EXERCISE DIRECTIONS: Gather all lines from the material that contain the word "panel".

▬▬▬▬▬▬▬▬▬▬

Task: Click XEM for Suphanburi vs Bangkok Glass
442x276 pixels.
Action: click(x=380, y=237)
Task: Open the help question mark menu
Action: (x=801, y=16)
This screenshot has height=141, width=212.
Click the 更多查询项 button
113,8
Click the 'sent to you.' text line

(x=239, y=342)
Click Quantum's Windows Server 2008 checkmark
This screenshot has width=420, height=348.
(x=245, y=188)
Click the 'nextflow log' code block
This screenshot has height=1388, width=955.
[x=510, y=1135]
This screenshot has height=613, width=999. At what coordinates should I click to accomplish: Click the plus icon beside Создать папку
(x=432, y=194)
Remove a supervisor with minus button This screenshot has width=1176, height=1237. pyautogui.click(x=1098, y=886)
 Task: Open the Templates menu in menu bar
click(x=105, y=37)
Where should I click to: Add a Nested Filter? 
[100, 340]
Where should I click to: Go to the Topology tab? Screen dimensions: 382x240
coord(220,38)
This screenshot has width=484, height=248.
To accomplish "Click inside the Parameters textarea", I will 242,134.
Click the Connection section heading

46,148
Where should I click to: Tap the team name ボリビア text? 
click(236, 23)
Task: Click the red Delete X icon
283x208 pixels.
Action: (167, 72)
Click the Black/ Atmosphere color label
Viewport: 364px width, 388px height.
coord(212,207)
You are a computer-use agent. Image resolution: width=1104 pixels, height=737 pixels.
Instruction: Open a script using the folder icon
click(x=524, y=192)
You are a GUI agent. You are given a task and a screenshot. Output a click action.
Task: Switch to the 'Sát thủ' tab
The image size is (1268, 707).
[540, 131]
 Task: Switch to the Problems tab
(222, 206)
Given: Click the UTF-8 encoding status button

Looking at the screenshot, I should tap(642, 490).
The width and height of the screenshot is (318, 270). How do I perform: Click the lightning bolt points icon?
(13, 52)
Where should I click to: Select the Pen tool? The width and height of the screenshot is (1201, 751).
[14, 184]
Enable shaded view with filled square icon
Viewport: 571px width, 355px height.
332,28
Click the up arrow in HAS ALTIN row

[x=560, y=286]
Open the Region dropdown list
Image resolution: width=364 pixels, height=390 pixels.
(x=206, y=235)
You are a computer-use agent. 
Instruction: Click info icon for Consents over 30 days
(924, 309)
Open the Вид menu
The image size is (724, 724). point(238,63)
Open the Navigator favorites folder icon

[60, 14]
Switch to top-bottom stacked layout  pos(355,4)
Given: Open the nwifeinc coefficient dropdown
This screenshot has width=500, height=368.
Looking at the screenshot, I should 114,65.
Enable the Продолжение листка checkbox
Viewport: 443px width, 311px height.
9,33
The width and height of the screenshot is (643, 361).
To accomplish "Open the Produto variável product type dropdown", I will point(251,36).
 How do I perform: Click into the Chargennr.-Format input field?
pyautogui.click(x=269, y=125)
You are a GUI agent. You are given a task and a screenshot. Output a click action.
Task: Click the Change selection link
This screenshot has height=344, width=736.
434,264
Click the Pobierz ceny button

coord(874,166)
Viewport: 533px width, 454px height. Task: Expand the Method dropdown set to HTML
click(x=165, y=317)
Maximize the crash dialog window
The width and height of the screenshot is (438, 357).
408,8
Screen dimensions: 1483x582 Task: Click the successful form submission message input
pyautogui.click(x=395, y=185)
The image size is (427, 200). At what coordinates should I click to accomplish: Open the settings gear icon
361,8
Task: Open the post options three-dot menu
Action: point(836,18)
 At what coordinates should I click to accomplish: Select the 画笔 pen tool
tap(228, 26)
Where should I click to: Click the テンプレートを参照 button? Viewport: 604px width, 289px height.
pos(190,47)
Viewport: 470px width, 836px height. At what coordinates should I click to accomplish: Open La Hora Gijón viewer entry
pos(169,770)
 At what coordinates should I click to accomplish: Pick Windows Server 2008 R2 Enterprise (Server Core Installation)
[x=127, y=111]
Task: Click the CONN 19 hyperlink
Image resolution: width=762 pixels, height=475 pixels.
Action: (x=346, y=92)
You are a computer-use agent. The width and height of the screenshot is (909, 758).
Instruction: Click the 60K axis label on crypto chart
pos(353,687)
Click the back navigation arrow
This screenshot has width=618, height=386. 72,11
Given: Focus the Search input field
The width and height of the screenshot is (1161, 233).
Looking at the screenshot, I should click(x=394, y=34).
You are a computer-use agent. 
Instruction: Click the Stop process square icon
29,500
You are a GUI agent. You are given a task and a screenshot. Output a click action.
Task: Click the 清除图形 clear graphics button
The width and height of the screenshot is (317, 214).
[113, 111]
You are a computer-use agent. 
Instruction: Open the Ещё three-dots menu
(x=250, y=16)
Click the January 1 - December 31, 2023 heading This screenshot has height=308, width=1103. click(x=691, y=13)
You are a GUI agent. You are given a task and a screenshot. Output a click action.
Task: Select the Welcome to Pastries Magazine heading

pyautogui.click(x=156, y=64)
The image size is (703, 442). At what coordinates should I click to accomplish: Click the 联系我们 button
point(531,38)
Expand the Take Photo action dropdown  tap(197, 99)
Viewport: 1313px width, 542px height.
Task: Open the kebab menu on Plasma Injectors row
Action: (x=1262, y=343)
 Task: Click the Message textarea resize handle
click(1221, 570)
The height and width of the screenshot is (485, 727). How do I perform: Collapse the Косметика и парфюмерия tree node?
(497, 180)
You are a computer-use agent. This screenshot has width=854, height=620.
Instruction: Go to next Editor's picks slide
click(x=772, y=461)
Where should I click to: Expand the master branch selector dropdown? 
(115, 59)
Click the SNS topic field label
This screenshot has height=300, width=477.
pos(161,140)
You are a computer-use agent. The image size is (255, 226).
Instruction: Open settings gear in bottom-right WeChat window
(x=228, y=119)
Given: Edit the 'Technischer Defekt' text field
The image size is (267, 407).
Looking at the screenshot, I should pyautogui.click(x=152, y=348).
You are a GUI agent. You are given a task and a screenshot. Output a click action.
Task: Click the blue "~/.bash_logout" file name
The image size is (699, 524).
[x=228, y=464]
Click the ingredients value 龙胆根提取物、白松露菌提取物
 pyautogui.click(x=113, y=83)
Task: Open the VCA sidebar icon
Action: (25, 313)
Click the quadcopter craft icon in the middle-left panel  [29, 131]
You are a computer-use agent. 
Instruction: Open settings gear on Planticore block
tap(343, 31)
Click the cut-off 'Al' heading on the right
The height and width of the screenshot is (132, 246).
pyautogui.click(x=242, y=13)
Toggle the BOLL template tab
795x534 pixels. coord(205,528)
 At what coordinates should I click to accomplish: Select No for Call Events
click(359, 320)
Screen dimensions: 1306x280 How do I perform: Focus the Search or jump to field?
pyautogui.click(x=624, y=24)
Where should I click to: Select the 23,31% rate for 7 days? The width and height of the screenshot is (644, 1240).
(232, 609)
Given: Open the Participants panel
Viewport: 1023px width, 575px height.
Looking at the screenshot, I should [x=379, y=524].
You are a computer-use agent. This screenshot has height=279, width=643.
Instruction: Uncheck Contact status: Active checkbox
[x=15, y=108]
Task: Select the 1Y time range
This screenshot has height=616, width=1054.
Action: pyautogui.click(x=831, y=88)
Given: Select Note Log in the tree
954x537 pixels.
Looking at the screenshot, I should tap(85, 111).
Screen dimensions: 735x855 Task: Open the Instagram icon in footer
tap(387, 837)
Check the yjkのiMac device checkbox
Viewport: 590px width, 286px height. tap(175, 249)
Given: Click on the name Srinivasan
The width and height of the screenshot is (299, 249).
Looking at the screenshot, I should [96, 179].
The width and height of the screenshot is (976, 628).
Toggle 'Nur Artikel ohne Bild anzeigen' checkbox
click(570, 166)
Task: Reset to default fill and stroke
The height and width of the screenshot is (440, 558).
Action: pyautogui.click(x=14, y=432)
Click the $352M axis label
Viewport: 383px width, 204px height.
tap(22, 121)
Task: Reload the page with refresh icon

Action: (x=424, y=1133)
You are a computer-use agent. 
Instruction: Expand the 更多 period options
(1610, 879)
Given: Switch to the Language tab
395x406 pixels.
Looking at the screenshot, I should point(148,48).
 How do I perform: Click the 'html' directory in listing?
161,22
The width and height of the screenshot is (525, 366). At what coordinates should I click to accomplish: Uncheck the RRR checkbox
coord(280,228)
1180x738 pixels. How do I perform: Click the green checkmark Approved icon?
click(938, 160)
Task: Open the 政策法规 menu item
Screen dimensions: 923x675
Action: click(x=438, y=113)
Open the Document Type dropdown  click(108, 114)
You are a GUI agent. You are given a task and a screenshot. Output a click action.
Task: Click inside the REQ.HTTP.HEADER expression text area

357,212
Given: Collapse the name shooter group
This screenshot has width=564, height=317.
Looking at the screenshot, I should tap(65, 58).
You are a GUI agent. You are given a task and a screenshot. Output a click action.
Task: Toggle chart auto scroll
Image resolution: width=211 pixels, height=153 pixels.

▬▬▬▬▬▬▬▬▬▬

THE ANSWER:
Click the quadcopter craft icon in the middle-left panel  [29, 131]
Given: Open the Participants panel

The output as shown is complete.